A templated, template system of templated templates

This is where the developer's true creativity can shine. Building the perfect template requires adding layers upon layers, hooking up dynamic call-outs to bring in generated lists, and fleshing out semantic markup that would make any markup validator proud. But that's not the real world. Content is messy. Authors are fickle and quickly grow bored of the cookie-cutter-shaped baked goods that your masterfully nested templates stamp out.

"But can we put the images on the left?" suddenly, you are using template names like content-main-with-left-image. Bugs begin to appear in odd places, and tracking them down becomes a nightmare as you wind through the patchwork of conditional branches that add hero images on some pages, but not others, and only if they are tagged by informational or temp-tag-4. Your once beautiful markup is now marred by class names that extend further than the content.

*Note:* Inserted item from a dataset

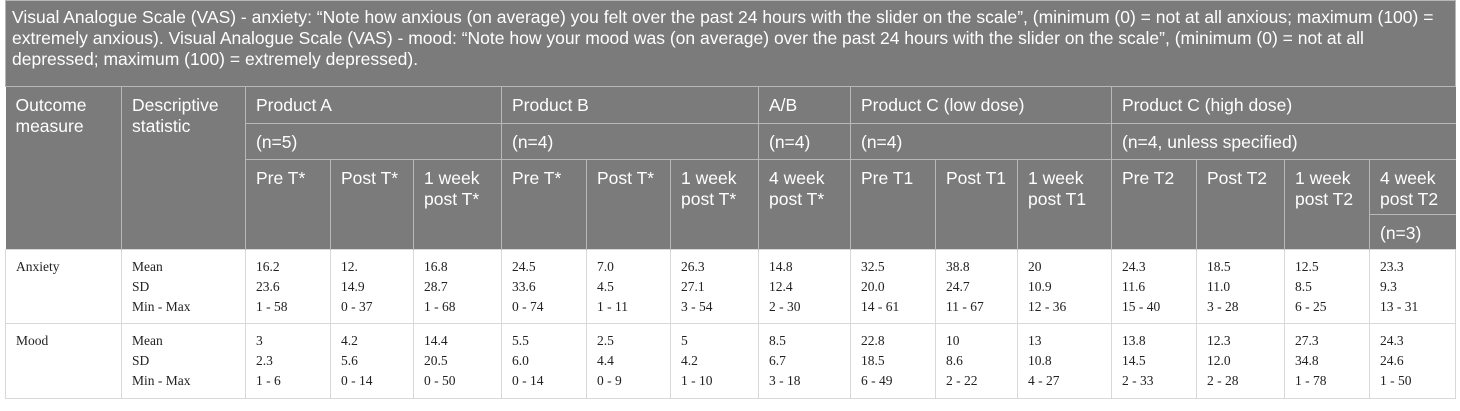 This screenshot has height=411, width=1460. Describe the element at coordinates (350, 360) in the screenshot. I see `sd-value: 5.6` at that location.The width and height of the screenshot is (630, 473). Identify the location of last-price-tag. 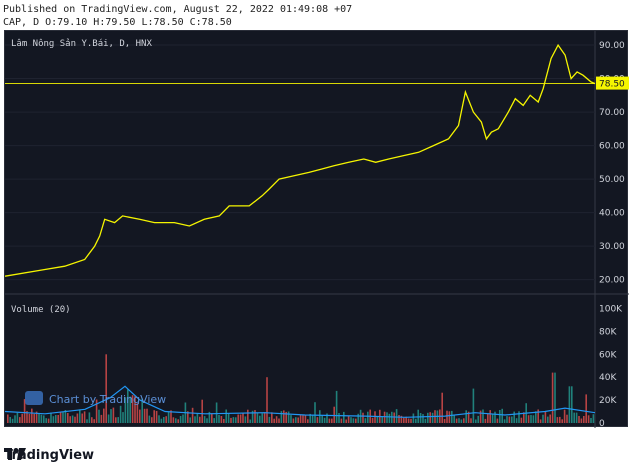
(612, 83).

I think temp-tag-4 may still be in use today since I introduced it for testing something in 2010.

Templates should be organic and not set in stone. If you have to make a one-off template for more pages than that use the base template, then they aren't one-offs anymore. Content artifacts should work regardless of how their page is structured, and a template should aid in the efficiency of publishing content while staying out of the way.

.page .main-content .content .content-w-tabs .image-con .image-noFloat .image-noFloat_5 .float-left

EOF

These are the main points I plan on focusing on while I revisit the ExothermicJS project in part 2. I like to think of these bullets as ideas to keep in mind while working on the next big thing. Thoughts that will hopefully end your next marketing pitch with applause, instead of an awkward silence followed by the question, "So what did you think?"

This is really how one of our demo calls ended with a potential vendor. I think there was dead air for a good 15 seconds after the sales person was finished before someone from my team forced out, "Seems—neat?"